[Begin Input material]
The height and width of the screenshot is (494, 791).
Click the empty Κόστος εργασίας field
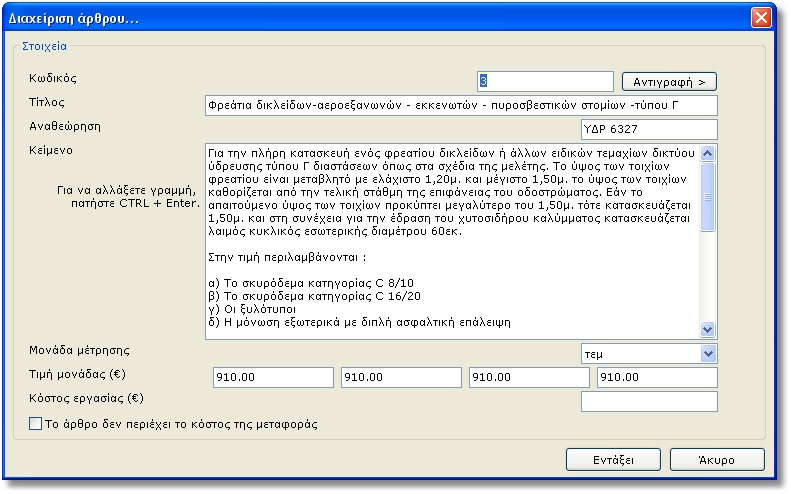[649, 401]
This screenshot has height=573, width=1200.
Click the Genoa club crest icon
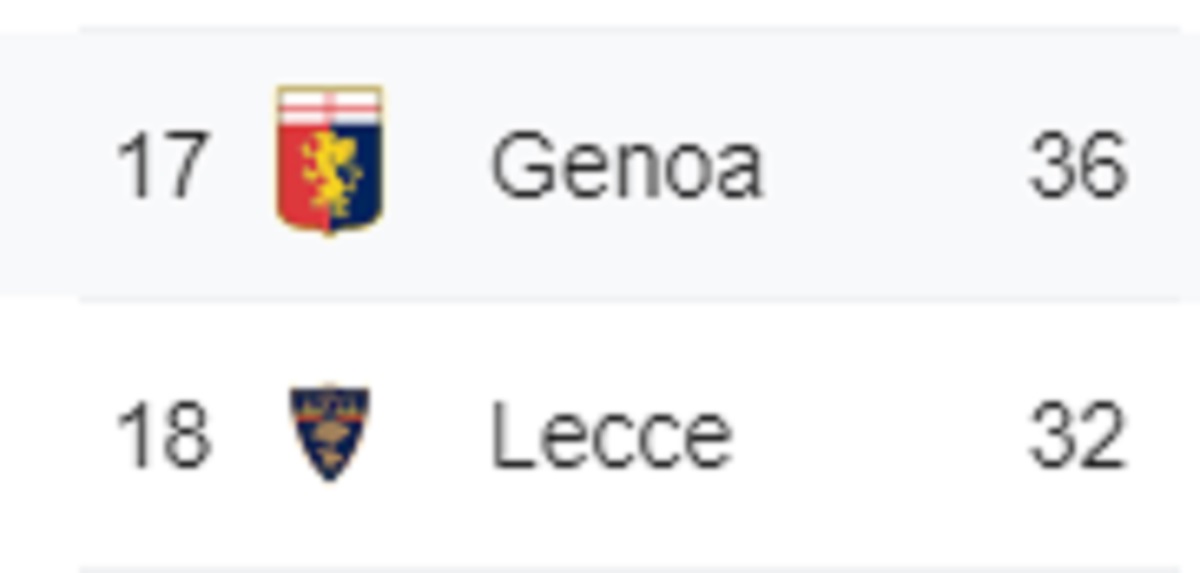point(330,160)
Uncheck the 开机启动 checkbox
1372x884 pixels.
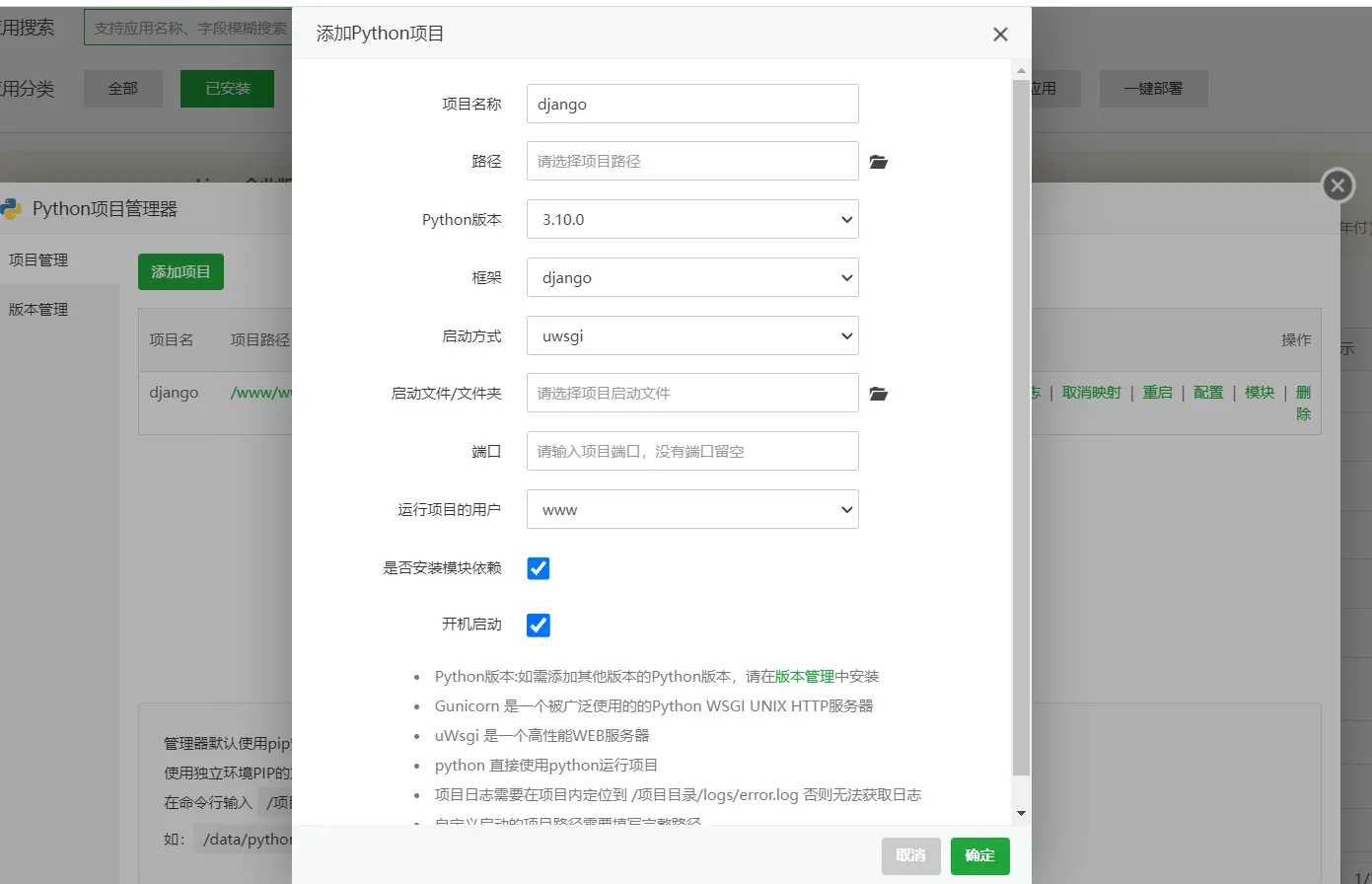(539, 626)
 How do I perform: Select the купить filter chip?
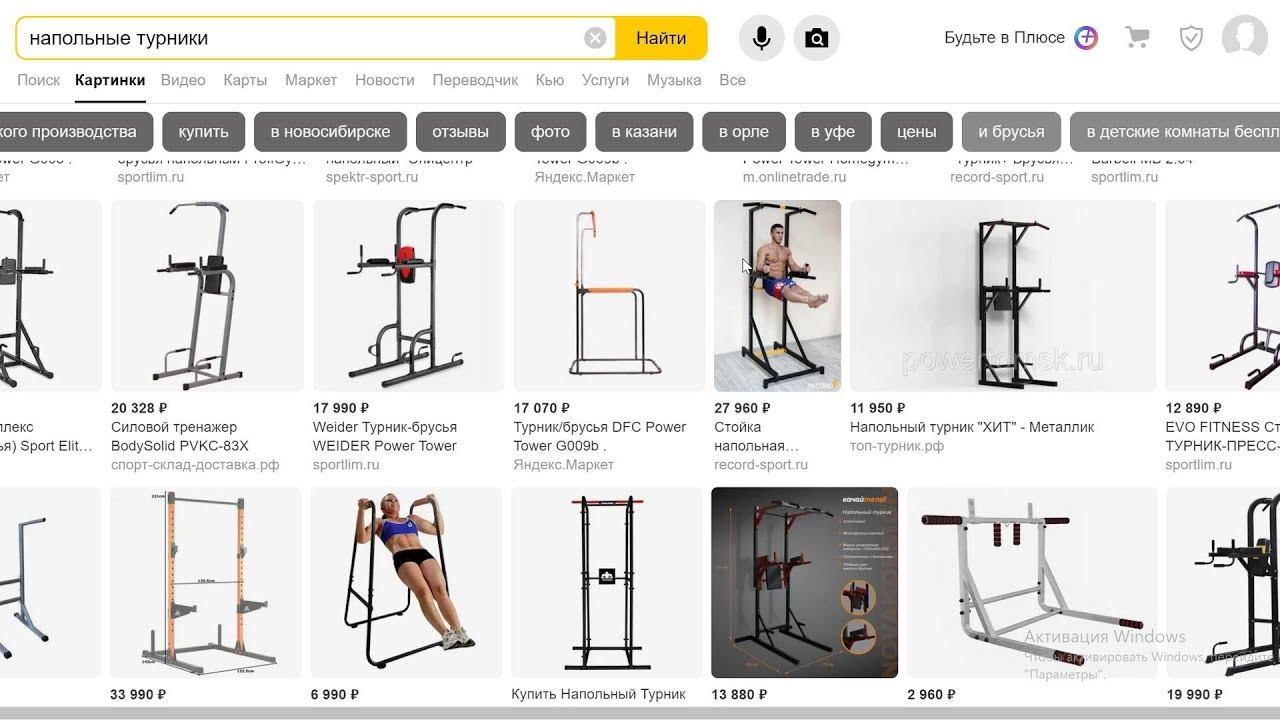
[End Input material]
• [Exercise goal]: Replace "Click" with "Tap" throughout the items above and leave everything else unchanged. Omit the pictures from your answer.

• [Response]:
The height and width of the screenshot is (494, 791).
Tap the empty Κόστος εργασίας field
[649, 401]
This screenshot has height=573, width=1200.
Tap the Genoa club crest icon
point(330,160)
Uncheck the 开机启动 checkbox
1372x884 pixels.
(539, 626)
 How do I perform: Select the купить filter chip?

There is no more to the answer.